Iterating Through a Set

const s = new Set(["a", "b", "c"]);
for (const item of s) {
  console.log(item);
}

Iterating Through a Map

const m = new Map([
  ["id", 1],
  ["role", "admin"],
]);

for (const [key, value] of m) {
  console.log(key, value);
}

Iteration order matches insertion order.

6. Generators: A Better Way to Create Iterators

Generators provide a cleaner way to create iterators without manually writing next().

Basic Example

function* sequence() {
  yield "first";
  yield "second";
  yield "third";
}

const gen = sequence();

Generators automatically produce an iterator object and maintain their own state.

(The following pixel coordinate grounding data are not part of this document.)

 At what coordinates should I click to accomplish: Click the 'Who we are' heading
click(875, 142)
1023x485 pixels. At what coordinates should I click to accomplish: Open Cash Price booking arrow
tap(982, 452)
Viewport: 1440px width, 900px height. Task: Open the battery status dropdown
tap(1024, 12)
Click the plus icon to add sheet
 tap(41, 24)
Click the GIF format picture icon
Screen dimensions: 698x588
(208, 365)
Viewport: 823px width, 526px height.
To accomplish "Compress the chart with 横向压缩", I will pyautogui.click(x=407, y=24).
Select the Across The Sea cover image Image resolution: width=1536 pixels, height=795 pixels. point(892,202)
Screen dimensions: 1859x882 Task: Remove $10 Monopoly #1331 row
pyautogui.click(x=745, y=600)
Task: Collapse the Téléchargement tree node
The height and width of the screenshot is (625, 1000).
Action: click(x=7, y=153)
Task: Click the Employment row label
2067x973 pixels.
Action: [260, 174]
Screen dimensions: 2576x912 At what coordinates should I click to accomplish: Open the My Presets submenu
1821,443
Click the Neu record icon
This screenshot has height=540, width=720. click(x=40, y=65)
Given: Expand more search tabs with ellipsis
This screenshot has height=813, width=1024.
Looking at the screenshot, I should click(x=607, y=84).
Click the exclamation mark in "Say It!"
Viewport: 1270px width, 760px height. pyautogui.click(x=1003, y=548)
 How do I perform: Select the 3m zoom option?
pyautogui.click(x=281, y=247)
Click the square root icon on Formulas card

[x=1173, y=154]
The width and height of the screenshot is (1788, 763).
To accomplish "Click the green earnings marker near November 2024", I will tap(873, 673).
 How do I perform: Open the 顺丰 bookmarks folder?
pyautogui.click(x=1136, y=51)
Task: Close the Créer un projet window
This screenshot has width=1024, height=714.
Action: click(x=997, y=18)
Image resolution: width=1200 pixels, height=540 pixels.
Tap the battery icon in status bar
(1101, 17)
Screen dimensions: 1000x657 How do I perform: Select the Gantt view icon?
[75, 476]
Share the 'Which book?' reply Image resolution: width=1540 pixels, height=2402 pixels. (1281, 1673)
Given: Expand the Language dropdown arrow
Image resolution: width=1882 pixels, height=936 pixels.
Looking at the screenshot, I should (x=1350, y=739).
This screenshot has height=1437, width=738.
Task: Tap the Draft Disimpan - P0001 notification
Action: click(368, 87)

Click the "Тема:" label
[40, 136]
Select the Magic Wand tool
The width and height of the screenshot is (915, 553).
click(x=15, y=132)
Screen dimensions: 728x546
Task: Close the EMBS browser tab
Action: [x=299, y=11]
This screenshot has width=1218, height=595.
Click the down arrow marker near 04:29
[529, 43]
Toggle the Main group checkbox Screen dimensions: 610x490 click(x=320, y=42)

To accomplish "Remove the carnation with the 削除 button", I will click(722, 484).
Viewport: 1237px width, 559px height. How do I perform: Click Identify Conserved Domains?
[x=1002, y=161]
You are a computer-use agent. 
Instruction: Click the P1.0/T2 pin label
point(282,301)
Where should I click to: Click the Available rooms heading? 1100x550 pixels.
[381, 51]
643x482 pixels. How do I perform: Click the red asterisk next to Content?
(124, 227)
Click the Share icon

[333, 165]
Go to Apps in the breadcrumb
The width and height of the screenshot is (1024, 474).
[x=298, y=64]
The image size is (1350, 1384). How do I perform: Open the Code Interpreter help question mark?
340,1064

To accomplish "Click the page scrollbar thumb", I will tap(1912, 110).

Each yield pauses execution until the next value is requested.

Why Generators Help

• Less boilerplate than manual iterator creation.
• Natural flow control due to pausing and resuming.
• Useful for infinite sequences, lazy evaluation, and pipelines.

7. Implementing Iterators in Classes

Adding iterator behavior into your own collections can make them much more usable.

class List {
  constructor(...items) {
    this.items = items;
  }

  *[Symbol.iterator]() {
    for (const item of this.items) {
      yield item;
    }
  }
}

const list = new List("a", "b", "c");

for (const v of list) {
  console.log(v);
}

This approach creates clean, self-describing iterable data types.

8. Asynchronous Iterators (ES2018)

Some sequences depend on asynchronous operations. JS provides Symbol.asyncIterator for that.

const asyncStream = {
  async *[Symbol.asyncIterator]() {
    yield "one";
    yield "two";
    yield "three";
  },
};

(async () => {
  for await (const chunk of asyncStream) {
    console.log(chunk);
  }
})();

Async iterators are ideal for:

• Streaming responses
• Reading paginated APIs
• File system operations (in Node)
• Real‑time data feeds

9. When Iterators Are Worth Using

Iterators shine when:

• You want lazy evaluation rather than generating everything upfront.
• You are building a custom collection type.
• You must expose a predictable iteration behavior.
• You are working with large or infinite sequences.
• You need readable async pipelines.

For small loops or simple data transformations, array methods (map, filter, etc.) remain more convenient.

10. Summary

ES6 iterators unify how JavaScript processes sequences. With explicit iterator objects, generator functions, and their async counterparts, you can build clear, predictable iteration logic tailored to your data structures and performance needs. Understanding iterators deepens understanding of core JavaScript mechanics and gives you better control over how your code processes data.

Mastering them is less about memorizing syntax and more about recognizing where sequential control offers cleaner code than array methods or callbacks.